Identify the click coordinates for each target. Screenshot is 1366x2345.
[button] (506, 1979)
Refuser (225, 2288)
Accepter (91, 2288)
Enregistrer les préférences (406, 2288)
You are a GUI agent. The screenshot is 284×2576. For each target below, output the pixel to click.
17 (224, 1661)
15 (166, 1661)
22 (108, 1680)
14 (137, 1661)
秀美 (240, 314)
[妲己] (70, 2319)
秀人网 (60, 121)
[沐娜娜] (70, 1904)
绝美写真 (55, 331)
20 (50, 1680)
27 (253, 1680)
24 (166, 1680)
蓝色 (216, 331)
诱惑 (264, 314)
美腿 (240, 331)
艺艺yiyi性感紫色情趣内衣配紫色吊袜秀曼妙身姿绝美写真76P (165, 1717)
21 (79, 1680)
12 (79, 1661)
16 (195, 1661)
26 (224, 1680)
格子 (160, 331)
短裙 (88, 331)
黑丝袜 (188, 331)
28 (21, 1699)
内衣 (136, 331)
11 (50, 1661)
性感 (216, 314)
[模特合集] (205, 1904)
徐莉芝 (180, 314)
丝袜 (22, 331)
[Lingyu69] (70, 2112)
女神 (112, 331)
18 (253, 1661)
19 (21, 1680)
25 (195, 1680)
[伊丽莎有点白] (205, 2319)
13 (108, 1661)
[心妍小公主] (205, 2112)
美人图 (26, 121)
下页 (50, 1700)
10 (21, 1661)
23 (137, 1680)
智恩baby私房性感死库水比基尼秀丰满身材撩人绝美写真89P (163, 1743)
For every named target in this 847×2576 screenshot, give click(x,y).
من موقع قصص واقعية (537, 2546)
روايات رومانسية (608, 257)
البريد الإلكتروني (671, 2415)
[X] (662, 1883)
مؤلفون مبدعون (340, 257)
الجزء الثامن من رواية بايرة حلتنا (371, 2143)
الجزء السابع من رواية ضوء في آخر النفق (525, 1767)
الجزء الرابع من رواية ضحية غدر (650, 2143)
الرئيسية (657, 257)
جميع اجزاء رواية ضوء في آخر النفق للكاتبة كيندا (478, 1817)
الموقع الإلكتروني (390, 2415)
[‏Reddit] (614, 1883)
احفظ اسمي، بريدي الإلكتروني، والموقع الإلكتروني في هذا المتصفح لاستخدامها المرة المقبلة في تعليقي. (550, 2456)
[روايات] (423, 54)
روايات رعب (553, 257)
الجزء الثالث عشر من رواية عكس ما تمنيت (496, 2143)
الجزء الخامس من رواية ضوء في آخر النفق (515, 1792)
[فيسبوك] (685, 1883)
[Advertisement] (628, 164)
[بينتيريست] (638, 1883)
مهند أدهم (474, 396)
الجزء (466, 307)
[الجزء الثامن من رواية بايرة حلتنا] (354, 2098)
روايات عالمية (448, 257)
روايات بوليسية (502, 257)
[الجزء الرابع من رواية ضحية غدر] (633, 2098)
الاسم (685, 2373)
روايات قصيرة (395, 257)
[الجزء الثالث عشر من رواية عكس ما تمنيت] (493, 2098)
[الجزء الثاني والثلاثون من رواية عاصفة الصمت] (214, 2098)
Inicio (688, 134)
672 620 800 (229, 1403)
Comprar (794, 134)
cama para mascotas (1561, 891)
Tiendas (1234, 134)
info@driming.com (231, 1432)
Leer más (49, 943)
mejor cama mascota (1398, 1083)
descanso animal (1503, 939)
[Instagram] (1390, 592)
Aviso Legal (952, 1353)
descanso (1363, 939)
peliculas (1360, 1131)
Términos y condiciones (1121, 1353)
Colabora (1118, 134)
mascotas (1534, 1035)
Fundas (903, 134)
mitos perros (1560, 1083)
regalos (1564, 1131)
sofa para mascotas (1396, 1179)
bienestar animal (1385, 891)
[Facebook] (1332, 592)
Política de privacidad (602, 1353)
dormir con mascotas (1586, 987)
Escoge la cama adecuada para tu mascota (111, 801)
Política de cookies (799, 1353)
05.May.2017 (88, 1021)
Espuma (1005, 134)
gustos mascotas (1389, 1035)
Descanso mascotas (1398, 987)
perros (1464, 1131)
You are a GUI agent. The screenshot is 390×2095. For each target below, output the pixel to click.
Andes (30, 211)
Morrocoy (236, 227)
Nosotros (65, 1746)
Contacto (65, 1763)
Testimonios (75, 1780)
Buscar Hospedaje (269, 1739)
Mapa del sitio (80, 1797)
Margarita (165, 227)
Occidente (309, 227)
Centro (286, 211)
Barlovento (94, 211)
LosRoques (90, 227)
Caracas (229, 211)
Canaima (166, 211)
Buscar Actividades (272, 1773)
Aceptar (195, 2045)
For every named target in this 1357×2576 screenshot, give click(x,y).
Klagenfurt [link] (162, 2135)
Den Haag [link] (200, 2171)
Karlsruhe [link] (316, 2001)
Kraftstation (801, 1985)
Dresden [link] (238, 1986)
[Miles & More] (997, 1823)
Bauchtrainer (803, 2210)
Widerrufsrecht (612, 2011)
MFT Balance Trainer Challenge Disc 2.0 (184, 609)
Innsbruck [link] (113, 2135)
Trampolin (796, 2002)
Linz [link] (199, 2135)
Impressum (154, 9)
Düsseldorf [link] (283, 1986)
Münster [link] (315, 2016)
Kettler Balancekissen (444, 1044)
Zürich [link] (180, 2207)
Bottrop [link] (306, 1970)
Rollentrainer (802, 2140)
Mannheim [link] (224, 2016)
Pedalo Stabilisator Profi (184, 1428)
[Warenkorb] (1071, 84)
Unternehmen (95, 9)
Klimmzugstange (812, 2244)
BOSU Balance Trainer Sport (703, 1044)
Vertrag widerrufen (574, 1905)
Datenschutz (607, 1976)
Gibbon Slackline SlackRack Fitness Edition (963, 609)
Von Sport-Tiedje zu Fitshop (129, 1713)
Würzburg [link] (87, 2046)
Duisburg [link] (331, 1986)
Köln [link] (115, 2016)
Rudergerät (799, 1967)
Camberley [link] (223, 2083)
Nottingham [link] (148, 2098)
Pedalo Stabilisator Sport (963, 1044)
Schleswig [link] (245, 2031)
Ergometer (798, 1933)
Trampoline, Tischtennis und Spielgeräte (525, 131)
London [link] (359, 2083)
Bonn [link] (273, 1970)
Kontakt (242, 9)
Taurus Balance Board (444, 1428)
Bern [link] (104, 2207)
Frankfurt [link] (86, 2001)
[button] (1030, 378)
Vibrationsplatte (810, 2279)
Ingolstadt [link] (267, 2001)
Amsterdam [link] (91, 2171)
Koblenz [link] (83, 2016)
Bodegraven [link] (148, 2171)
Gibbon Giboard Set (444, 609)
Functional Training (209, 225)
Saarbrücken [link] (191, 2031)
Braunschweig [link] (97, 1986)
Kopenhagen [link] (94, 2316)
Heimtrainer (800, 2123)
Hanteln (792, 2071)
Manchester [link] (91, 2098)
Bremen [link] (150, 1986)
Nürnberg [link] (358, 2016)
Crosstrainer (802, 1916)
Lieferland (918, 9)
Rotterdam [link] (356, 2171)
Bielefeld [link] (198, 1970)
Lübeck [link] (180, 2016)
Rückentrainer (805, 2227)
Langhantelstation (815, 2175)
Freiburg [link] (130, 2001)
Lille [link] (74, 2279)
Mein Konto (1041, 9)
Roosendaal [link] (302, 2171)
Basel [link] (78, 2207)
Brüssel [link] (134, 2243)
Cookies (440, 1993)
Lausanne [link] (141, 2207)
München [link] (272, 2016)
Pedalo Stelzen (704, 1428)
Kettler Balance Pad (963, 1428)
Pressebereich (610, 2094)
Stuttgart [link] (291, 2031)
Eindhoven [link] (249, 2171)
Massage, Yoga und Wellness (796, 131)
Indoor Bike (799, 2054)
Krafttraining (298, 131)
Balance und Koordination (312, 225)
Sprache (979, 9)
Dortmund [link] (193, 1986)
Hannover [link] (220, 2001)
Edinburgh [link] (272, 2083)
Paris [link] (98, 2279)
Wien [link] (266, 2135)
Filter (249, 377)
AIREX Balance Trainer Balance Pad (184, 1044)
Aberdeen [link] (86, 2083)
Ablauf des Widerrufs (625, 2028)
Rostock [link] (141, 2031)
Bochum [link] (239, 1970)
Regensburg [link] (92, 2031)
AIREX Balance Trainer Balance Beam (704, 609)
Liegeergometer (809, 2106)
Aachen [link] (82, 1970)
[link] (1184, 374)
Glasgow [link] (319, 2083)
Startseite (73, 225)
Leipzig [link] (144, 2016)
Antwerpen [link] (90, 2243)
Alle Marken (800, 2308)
------------------------------------------------
**About this exercise:** Check the listing above for "para". Show every line where it turns up.

**Response for this exercise:**
cama para mascotas (1561, 891)
sofa para mascotas (1396, 1179)
Escoge la cama adecuada para tu mascota (111, 801)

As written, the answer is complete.